Il ritiro degli Stati Uniti dal conflitto in Iran entro tre settimane, anche senza un accordo: le parole di Donald Trump, a poche ore dal discorso alla nazione di mercoledì sera, sono bastate a imprimere una delle spinte più decise al rialzo ai mercati globali.
Il Brent è sceso brevemente sotto i 100 dollari al barile, mentre lo Stoxx 600 ha chiuso in rialzo del 2,3% e l’S&P 500 ha avviato la seduta di mercoledì con un progresso dell’1%. Anche l’oro ha consolidato i rialzi a 4.798,50 dollari l’oncia, in aumento di circa il 6% rispetto a cinque giorni fa.
Resta però aperto il nodo dello Stretto di Hormuz: la sua riapertura, ha dichiarato Trump, rappresenta una precondizione per la fine delle ostilità, mentre le Guardie rivoluzionarie iraniane continuano a sostenere di avere il pieno controllo del traffico marittimo. Persistono inoltre versioni contrastanti sull’esistenza stessa di negoziati e sull’eventuale interlocuzione americana con una nuova leadership iraniana.
Energia e petrolio: il rischio non è finito
“Il forte rialzo dei mercati nelle ultime 24 ore dimostra come una risoluzione del conflitto, o anche solo le aspettative in tal senso, possa rapidamente spingere i mercati al rialzo, e rafforza l’importanza per gli investitori di lungo periodo di restare investiti e posizionati per cogliere il potenziale upside. Continuiamo a ritenere che i mercati azionari globali chiuderanno l’anno su livelli più alti rispetto a quelli attuali”, ha dichiarato Mark Haefele.
“Allo stesso tempo, sebbene i segnali di apertura al negoziato siano positivi, restano ostacoli prima di una reale conclusione del conflitto. Il ripristino dei flussi energetici potrebbe richiedere più tempo e una fine improvvisa del conflitto, senza chiarezza sullo status dello Stretto di Hormuz, potrebbe mantenere i prezzi dell’energia elevati più a lungo”.
A raffreddare gli entusiasmi è intervenuto anche Fatih Birol: “aprile sarà molto peggio di marzo” in termini di forniture. “A marzo alcune consegne erano già in viaggio e non sono state ostacolate dalla chiusura dello Stretto di Hormuz: la perdita di petrolio in aprile sarà doppia rispetto a marzo”, ha spiegato in un podcast condotto da Nicolai Tangen.
Strategie: restare investiti ma con coperture
Cosa spiega la relativa calma dei mercati?
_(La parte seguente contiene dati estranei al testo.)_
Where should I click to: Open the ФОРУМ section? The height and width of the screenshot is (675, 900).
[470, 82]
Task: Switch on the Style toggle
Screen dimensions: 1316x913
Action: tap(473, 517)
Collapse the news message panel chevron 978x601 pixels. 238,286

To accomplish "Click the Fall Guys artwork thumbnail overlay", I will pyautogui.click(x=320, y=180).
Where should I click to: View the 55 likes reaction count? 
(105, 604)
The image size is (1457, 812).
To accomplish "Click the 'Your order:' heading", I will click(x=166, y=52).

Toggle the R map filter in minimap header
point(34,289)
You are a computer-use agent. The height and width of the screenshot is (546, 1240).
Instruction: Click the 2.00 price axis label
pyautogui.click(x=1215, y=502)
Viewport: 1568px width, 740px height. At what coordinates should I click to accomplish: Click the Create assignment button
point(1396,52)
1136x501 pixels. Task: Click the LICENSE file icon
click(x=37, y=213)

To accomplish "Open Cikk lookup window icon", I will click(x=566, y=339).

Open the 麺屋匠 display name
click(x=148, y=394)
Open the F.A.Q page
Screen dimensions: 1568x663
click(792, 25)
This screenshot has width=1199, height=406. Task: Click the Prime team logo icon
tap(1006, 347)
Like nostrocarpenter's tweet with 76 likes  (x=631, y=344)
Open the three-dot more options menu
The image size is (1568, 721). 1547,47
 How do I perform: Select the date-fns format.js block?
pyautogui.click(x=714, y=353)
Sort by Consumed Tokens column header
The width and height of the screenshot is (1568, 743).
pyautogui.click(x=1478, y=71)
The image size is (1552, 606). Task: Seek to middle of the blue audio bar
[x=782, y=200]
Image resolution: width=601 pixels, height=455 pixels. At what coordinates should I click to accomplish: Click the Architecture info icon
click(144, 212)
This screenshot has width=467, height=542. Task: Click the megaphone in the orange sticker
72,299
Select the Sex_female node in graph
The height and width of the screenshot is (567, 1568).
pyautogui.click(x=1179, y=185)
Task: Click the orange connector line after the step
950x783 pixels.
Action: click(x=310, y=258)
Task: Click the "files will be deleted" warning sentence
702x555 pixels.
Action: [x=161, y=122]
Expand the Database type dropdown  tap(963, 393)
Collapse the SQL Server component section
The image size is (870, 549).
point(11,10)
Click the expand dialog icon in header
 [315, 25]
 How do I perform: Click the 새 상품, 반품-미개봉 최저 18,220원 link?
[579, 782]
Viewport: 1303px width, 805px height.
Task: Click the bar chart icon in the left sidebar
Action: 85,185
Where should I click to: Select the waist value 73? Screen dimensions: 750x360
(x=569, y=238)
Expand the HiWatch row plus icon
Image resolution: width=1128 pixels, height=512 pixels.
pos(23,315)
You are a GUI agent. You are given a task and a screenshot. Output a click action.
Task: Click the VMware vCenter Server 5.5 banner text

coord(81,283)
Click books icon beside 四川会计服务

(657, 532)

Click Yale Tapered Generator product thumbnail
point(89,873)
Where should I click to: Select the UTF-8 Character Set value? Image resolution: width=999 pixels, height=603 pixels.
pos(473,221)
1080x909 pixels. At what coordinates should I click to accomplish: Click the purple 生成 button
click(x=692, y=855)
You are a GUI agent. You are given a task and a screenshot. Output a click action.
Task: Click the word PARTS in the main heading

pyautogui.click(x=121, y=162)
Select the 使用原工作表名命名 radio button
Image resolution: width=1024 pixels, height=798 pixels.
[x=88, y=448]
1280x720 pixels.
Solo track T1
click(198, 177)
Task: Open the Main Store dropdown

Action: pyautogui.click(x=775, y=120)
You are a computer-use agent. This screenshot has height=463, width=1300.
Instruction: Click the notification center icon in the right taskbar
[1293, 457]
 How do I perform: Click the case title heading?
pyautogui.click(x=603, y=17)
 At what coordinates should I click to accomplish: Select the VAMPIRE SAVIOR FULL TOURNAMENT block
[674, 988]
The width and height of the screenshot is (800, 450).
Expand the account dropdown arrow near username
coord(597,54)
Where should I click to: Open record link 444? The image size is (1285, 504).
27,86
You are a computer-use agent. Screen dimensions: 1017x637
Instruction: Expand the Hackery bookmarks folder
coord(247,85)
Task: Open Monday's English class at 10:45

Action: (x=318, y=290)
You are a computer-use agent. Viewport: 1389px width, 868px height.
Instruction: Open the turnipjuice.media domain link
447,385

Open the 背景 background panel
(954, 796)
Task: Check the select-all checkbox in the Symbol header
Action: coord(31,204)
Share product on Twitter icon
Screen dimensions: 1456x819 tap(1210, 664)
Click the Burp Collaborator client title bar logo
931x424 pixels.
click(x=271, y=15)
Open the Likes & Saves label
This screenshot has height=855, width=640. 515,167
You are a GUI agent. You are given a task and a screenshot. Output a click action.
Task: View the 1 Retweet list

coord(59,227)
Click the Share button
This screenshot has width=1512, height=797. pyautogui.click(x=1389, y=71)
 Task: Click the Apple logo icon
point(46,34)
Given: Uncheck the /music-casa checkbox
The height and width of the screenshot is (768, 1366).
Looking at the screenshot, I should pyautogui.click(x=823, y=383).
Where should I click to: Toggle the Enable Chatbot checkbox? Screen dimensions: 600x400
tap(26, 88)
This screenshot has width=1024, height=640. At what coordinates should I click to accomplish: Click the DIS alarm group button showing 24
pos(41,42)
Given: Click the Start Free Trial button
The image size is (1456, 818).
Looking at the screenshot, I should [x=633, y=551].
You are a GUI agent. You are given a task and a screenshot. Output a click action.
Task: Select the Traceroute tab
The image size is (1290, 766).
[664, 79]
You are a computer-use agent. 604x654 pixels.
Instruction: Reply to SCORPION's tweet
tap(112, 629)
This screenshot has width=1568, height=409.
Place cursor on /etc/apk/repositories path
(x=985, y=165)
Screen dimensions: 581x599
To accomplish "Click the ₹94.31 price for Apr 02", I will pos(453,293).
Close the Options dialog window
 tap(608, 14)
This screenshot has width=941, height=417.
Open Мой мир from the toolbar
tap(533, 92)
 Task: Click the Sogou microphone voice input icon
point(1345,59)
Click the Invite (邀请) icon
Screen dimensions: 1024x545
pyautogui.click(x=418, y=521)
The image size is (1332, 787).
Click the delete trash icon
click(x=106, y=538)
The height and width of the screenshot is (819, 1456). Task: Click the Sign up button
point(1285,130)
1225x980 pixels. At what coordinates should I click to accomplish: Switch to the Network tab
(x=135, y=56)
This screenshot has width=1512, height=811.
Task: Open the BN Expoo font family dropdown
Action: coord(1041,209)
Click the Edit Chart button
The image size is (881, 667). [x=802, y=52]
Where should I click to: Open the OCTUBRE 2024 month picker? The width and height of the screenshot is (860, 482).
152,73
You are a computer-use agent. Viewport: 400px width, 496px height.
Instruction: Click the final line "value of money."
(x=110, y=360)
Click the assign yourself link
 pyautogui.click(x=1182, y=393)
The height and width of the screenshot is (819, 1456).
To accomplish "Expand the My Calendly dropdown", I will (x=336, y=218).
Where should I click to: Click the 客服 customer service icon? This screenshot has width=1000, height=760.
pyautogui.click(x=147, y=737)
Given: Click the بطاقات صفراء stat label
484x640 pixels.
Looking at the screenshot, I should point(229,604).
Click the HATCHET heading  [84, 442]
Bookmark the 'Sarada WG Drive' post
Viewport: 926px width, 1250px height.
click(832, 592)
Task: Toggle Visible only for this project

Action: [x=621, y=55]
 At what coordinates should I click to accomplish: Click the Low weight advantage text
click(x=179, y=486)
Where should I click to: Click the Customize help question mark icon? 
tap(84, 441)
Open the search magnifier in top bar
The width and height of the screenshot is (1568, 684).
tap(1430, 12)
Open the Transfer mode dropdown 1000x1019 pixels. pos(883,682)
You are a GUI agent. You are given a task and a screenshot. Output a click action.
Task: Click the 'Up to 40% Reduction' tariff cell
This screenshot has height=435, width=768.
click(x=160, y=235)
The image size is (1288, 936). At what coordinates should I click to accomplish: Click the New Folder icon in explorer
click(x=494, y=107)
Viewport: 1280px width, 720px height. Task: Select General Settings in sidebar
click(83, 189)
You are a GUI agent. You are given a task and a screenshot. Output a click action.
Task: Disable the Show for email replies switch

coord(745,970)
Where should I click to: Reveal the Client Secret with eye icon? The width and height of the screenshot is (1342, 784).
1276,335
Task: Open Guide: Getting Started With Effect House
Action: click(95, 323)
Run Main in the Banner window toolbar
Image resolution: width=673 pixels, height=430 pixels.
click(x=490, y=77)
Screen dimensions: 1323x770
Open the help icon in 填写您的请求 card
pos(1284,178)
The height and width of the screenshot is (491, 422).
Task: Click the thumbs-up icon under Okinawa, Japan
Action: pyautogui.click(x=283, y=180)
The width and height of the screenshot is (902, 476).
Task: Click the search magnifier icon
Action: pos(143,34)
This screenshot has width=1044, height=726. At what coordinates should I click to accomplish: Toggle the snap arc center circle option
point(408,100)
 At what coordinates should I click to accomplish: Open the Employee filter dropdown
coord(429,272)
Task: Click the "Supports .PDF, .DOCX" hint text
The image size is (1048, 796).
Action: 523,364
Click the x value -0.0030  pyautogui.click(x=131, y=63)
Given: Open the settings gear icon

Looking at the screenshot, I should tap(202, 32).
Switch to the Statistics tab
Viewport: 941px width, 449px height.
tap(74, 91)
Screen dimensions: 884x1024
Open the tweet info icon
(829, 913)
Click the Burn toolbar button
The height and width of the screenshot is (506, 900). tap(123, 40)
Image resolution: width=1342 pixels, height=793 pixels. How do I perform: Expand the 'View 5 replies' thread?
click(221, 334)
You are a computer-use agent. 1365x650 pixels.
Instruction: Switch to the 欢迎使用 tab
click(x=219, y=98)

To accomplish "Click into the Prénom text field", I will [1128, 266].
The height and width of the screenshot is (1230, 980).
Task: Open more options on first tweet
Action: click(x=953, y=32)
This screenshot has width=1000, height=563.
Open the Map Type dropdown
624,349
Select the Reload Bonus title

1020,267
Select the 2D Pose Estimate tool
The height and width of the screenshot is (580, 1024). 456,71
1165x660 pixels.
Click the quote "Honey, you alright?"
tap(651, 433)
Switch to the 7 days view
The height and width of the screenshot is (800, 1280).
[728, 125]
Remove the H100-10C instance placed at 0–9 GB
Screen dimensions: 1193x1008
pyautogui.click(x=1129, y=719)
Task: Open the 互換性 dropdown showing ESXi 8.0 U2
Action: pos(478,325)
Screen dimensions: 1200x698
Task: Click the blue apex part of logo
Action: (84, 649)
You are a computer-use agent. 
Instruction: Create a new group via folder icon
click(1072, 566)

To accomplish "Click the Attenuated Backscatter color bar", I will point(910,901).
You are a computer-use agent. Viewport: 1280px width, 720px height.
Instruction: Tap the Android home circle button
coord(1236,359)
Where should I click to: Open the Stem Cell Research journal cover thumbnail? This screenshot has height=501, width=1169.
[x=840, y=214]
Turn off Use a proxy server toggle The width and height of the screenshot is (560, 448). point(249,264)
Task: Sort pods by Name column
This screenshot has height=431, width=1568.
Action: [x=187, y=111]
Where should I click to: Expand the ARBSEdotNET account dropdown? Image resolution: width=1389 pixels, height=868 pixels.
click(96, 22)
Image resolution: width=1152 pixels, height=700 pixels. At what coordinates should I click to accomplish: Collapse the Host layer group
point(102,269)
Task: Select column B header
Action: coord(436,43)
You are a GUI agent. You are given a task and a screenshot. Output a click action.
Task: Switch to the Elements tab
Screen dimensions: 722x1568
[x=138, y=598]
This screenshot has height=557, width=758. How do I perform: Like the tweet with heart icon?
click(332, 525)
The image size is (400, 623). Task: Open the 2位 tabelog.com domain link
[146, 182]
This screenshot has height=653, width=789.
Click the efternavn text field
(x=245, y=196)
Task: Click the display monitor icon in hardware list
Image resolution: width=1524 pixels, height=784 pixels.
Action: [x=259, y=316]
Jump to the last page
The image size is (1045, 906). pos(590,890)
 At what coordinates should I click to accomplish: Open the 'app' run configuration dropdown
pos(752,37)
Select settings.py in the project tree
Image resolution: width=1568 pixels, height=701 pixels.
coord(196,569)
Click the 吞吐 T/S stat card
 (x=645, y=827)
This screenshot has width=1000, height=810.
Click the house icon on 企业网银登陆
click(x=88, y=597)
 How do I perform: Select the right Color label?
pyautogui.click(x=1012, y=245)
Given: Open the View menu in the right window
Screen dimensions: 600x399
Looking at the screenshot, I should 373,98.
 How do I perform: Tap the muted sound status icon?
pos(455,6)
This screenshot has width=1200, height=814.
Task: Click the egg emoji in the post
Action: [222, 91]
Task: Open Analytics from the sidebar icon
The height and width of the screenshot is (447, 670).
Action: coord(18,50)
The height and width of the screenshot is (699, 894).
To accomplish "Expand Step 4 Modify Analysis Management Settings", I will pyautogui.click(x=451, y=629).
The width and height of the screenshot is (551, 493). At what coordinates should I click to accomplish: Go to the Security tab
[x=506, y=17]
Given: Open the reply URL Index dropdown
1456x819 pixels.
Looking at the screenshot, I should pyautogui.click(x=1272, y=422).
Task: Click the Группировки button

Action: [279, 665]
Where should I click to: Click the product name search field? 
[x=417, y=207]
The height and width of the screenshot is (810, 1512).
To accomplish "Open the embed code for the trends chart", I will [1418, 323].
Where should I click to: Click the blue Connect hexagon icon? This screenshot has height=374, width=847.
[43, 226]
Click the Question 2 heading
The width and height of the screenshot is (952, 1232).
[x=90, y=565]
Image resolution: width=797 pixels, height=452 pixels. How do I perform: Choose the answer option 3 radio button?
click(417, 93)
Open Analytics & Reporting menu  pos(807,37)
Secondo Tiffany Wilding e Andrew DeWitt, l’ottimismo si fonda sull’ipotesi che lo shock energetico sia temporaneo. I prezzi dei futures sul petrolio riflettono questa aspettativa: a fronte di uno spot intorno ai 125 dollari al barile, i contratti con consegna a dicembre 2026 scambiano intorno agli 80 dollari.
Anche se le consegne sono state limitate dal conflitto, “la capacità di stoccaggio in Medio Oriente ha consentito di proseguire la produzione nonostante le difficoltà di trasporto”. Tuttavia, il margine non è illimitato: con una produzione già ridotta di circa 10 milioni di barili al giorno e una capacità residua stimata tra 150 e 300 milioni di barili, il cuscinetto copre solo due o tre settimane prima che ulteriori tagli produttivi diventino inevitabili.
In attesa di maggiore chiarezza, Haefele invita gli investitori a restare posizionati per cogliere eventuali rialzi azionari, ma anche ad “aumentare l’esposizione a obbligazioni di qualità a breve durata”, sfruttando rendimenti ancora elevati.
Per fare un esempio, il Btp a due anni offre oggi il 2,83% lordo, contro il 2,25% di un anno fa. Anche materie prime e oro restano tra le asset class su cui UBS continua a suggerire un’esposizione, in ottica di diversificazione e copertura.